Defra has made the Porcine Epidemic Diarrhoea (PED) virus a notifiable disease, following discussions with pig industry bodies. It is now a legal requirement to notify the Animal and Plant Health Authority (APHA) of suspected and confirmed cases of PED in pigs in England.
However, unlike other notifiable diseases in pigs, there is no legislative requirement for official testing, culling, movement controls or other restrictions. Control of the disease, should it appear in England, will be industry-led. APHA will inform the industry levy board, AHDB Pork, of all suspect and confirmed cases. AHDB Pork will then provide biosecurity advice to the pig unit concerned and alert those at risk.
Defra says PED remains a significant threat to British pig herds. The highly pathogenic strain that had a severe effect on the North American pig industry in 2014 has been detected in Asia and, more recently, the Ukraine. While there have been no reports of this strain in the EU, there are other strains of PEDV circulating in mainland Europe.

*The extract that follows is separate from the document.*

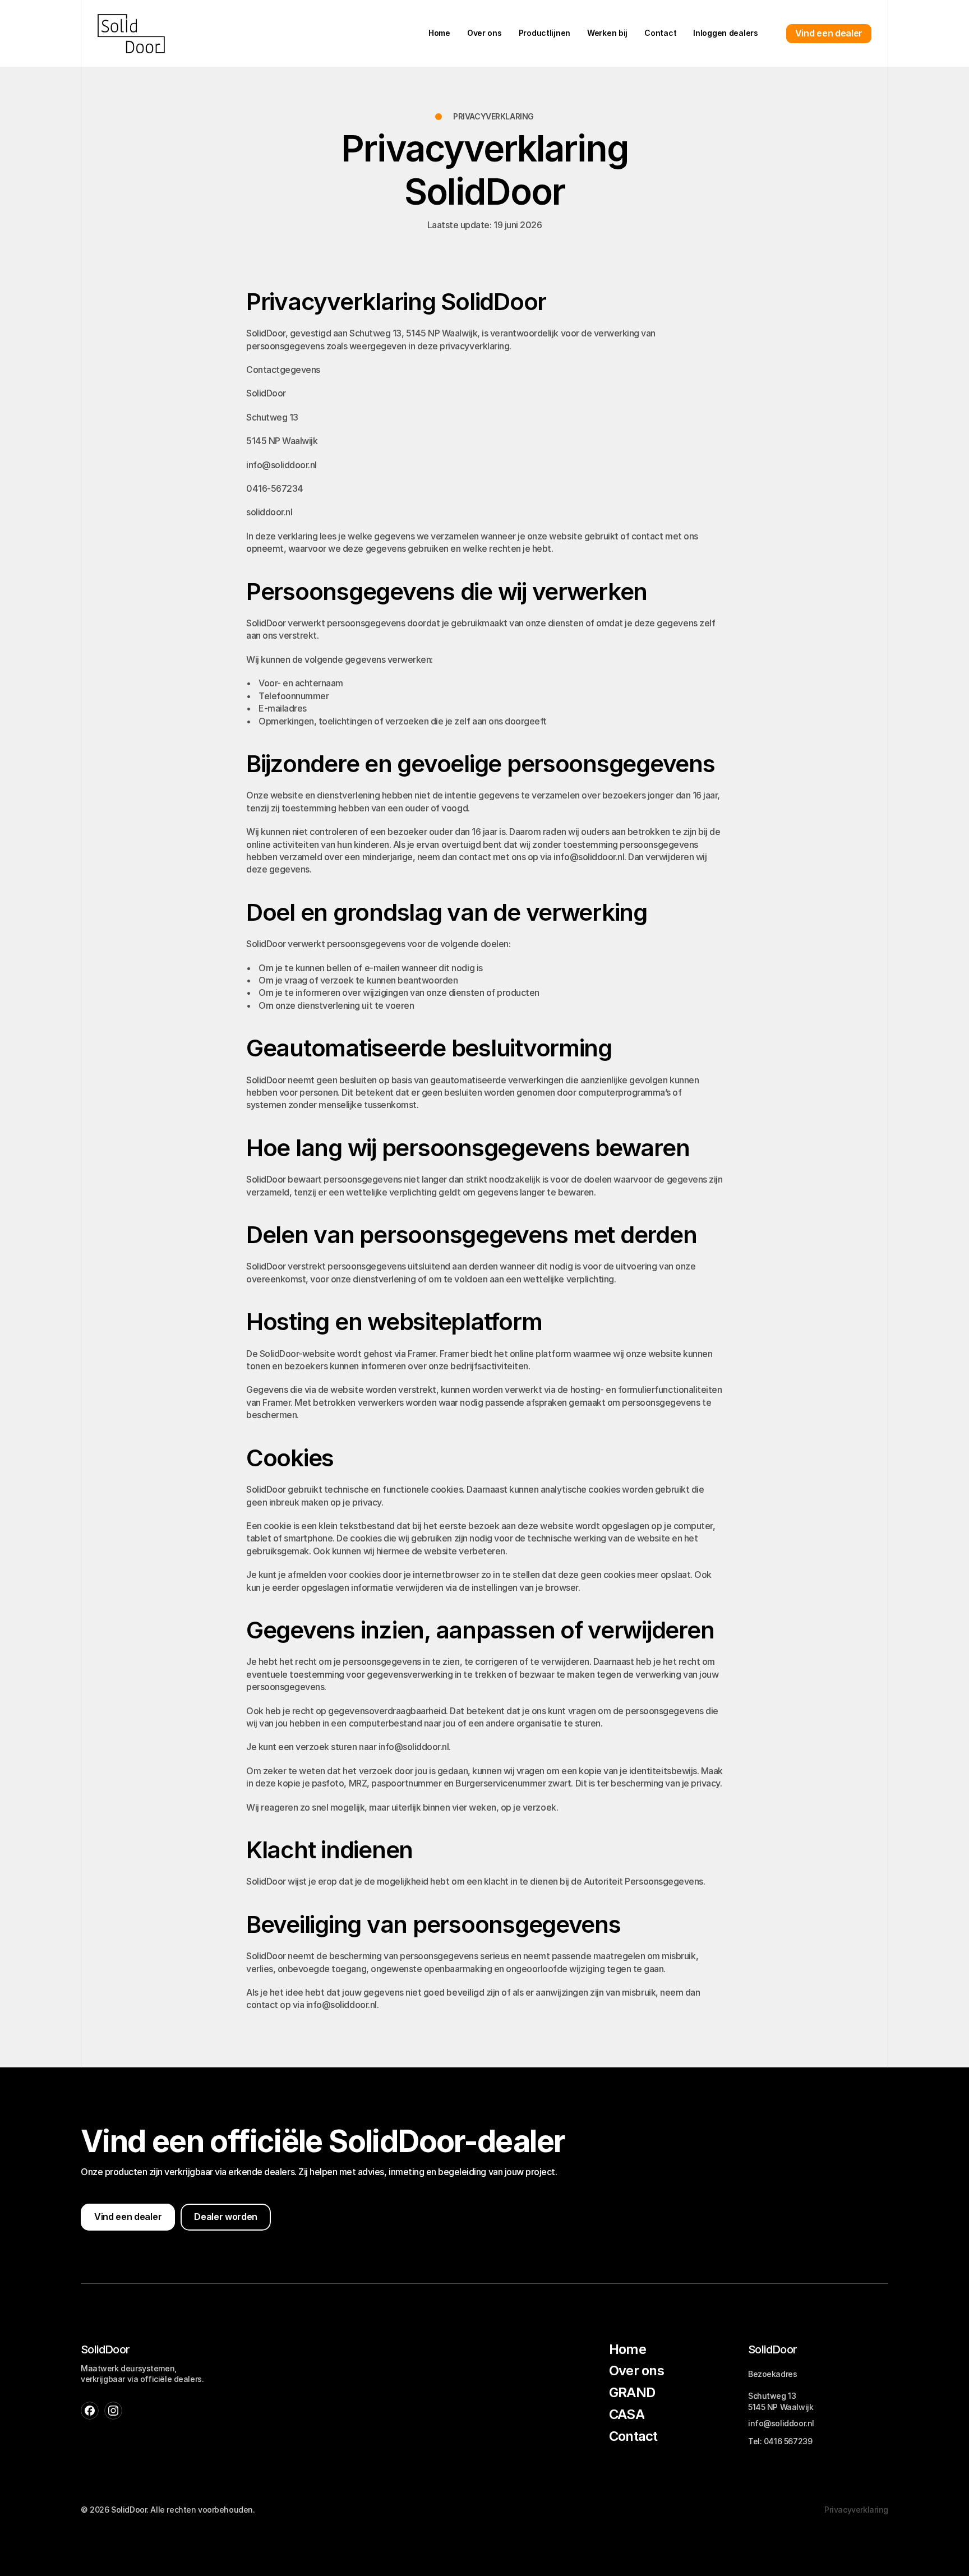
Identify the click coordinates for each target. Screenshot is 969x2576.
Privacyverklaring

It says that making PED notifiable in England will enable the pig industry to take prompt and targeted action to manage any PED outbreaks more effectively.
Porcine epidemic diarrhoea virus (PEDV) is a coronavirus that infects the cells lining the small intestine of a pig, causing severe diarrhoea and dehydration. The disease is most serious in new born sucking piglets, where the strain of PEDV which causes more severe disease can result in mortality of up to 100%.
PEDV is harmless to humans and other farm animals and is not a food safety risk. It is highly infectious and is mainly spread by infected pigs and anything contaminated with their infected faeces. Its spread can however be controlled if scrupulous biosecurity measures are followed.